- Yakkalamulla
- Coordinates: 6°6′0″N 80°21′0″E﻿ / ﻿6.10000°N 80.35000°E
- Country: Sri Lanka
- Province: Southern Province
- District: Galle District
- Time zone: UTC+5:30 (Sri Lanka Standard Time)
- Postal code: 80150

= Yakkalamulla =

Yakkalamulla is a suburb of Galle. It is located approximately 17 km from the city centre of Galle, adjacent to Makumbura to the west, Polpagoda (Imaduwa) to the south, Yakkalamulla-Akuressa road via Bangama on the east and Nabadawa to the north. It is a three-way junction (and nearby area) which connects the Yakkalamulla-Makumbura, Yakkalamulla-Imaduwa and Yakklamulla-Ketanwila (Akuressa) Roads.
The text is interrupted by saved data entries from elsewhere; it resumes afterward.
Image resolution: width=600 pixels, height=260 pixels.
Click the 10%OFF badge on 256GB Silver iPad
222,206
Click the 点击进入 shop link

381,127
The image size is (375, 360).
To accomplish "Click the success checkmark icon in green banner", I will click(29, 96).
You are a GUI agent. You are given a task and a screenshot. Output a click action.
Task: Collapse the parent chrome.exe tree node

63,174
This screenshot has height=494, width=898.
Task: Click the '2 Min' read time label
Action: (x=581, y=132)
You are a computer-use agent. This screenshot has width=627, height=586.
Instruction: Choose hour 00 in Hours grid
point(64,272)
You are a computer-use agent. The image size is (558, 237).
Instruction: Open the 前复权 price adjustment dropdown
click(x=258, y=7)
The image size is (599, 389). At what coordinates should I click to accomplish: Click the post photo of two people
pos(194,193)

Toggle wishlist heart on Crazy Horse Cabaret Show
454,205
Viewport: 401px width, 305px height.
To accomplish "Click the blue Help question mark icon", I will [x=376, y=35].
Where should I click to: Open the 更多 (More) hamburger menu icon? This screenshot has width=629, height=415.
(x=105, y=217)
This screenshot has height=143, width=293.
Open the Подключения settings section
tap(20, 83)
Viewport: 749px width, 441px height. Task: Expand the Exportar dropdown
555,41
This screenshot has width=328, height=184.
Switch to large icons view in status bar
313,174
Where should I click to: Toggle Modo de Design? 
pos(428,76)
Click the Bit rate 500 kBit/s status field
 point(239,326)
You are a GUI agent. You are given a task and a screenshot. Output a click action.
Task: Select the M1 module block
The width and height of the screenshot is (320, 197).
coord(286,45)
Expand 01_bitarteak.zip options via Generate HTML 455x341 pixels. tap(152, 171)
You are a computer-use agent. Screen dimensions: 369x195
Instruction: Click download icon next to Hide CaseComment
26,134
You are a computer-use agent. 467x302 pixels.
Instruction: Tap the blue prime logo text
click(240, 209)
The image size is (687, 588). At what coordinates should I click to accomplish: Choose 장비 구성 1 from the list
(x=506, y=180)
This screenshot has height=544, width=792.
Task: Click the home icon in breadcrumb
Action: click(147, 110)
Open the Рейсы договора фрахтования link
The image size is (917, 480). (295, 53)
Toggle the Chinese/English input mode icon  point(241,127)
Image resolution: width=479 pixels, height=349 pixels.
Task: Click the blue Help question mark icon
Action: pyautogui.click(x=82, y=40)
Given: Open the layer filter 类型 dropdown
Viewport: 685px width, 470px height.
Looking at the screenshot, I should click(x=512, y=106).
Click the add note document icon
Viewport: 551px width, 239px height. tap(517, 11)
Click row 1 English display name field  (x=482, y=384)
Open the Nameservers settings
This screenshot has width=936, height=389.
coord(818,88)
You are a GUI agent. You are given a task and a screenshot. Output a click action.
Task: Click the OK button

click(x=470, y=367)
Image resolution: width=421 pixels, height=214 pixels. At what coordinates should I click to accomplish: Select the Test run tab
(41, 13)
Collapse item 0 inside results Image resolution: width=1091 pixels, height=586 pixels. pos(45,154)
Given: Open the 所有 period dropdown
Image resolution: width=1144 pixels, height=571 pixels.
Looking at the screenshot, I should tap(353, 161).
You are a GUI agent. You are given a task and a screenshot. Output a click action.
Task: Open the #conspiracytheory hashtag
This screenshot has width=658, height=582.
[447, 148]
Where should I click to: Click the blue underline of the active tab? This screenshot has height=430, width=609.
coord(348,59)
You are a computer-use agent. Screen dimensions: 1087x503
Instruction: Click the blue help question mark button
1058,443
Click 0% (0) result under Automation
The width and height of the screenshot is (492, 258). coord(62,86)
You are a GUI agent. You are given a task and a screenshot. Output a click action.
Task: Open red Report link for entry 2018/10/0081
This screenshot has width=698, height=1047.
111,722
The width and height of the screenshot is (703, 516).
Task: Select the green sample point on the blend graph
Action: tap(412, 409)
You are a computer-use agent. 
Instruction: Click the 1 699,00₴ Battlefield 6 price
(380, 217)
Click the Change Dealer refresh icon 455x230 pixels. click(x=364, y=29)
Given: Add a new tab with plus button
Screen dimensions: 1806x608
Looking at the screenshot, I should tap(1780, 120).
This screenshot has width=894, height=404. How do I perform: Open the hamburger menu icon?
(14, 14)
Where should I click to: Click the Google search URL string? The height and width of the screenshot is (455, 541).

It is originally a working-class and farming area.

==History==

Yakkalamulla was ruled under the king of Magama. A nearby temple has a Sandakada Pahana (the semi-curved stone placed under steps of Buddhist temples) which belongs to Anuradhapura period, which has no carvings. The temple has one of the 32 Bo-trees sprung from the Jaya-Sri-Maha Bo Tree (Dethis Bo Ankura) planted there, during the Anuradhapura period.